* _WHAT YOU WILL DO_: Once the line containing "Click the back navigation arrow" appears, output it and each remaining line of the records below exactly, with no pictures and nothing more.

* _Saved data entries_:
+---+

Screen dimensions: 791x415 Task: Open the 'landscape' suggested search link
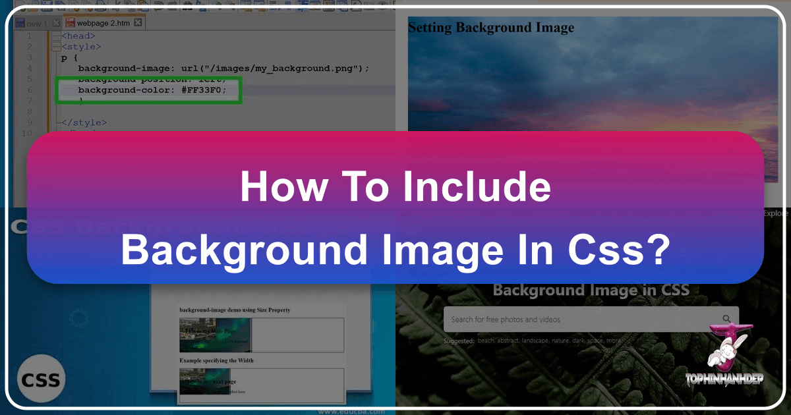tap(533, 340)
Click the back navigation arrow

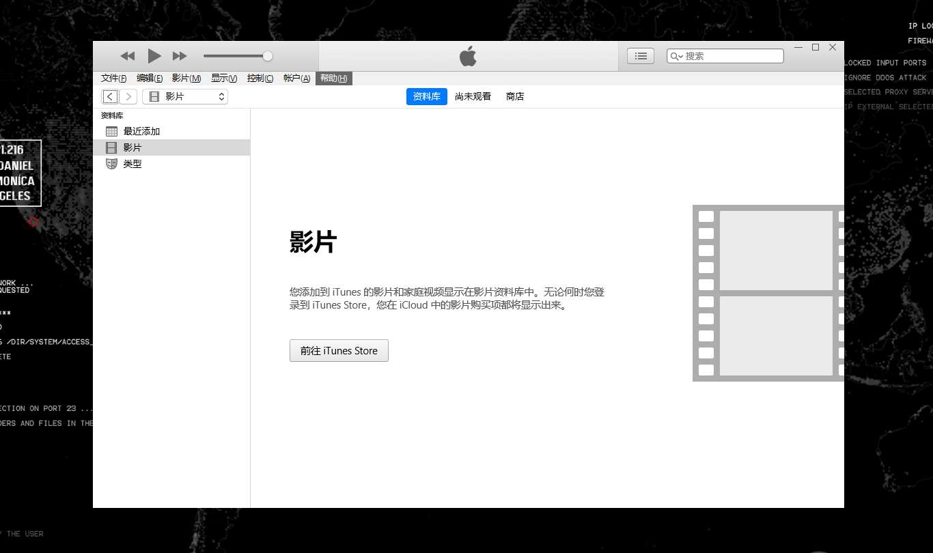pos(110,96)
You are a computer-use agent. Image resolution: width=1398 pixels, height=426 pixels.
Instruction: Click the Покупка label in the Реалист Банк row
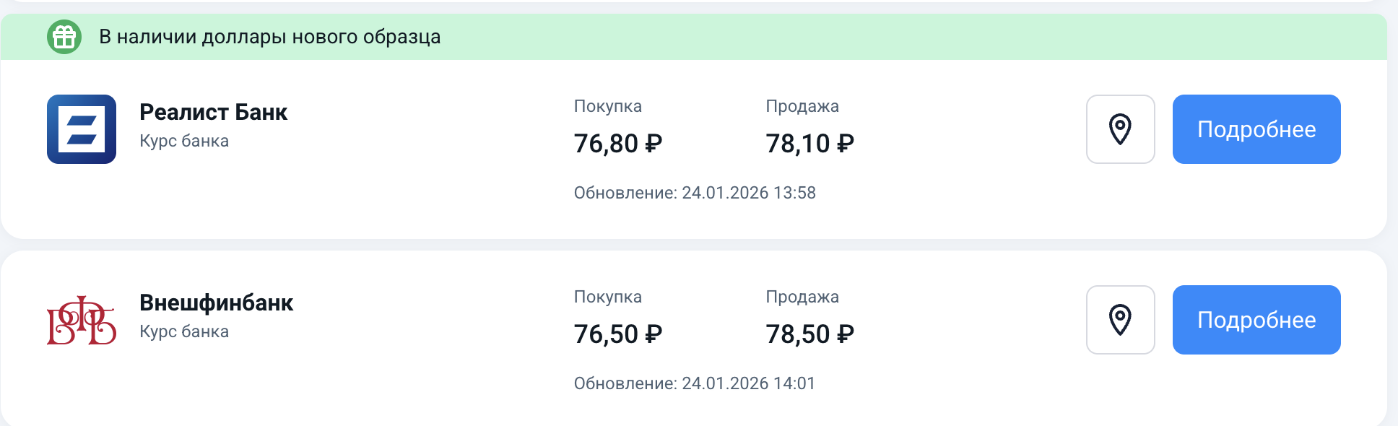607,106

+---+

* _OUTPUT FOR THIS TASK_:
Click the back navigation arrow

pos(110,96)
You are a computer-use agent. Image resolution: width=1398 pixels, height=426 pixels.
Instruction: Click the Покупка label in the Реалист Банк row
607,106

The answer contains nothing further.